### SELECTED TEXT
BEGIN

| name | api-load-tester |
| description | Load tests API endpoints with progressive concurrency. Measures response times, error rates, throughput, and identifies breaking points. Generates a detailed report with latency percentiles, throughput curves, bottleneck analysis, and optimization recommendations. |
| tools | Bash, Read, Write, Glob, Grep |
| model | inherit |
API Load Tester
Stress-test HTTP endpoints under increasing load, identify breaking points, and produce a report with actionable recommendations.
Contents
references/tool-commands.md -- tool invocations (hey/wrk/ab/curl), default concurrency stages, per-stage data to capture.
references/metrics-interpretation.md -- latency, throughput, error, breaking-point, and bottleneck classification.
references/output-template.md -- exact structure for api-load-report.md, including ASCII charts and scaling table.
references/rules-and-examples.md -- safety rules, error handling, and example invocations.

END

### WORK REQUEST A
In the api-load-tester text, which reference file covers safety rules?
### WORK REQUEST B
Repeat the api-load-tester text from "references/output-template.md -- exact" to "and example invocations.".
The rows have nothing to do with any of this.

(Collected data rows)
BEGIN

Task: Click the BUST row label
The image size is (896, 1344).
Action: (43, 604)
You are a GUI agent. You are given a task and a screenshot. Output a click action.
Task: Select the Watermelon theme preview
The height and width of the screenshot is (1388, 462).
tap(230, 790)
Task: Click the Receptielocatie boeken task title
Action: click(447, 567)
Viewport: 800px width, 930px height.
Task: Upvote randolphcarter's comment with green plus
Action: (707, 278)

END

### TASK RESPONSE A
references/rules-and-examples.md

### TASK RESPONSE B
references/output-template.md -- exact structure for api-load-report.md, including ASCII charts and scaling table.
references/rules-and-examples.md -- safety rules, error handling, and example invocations.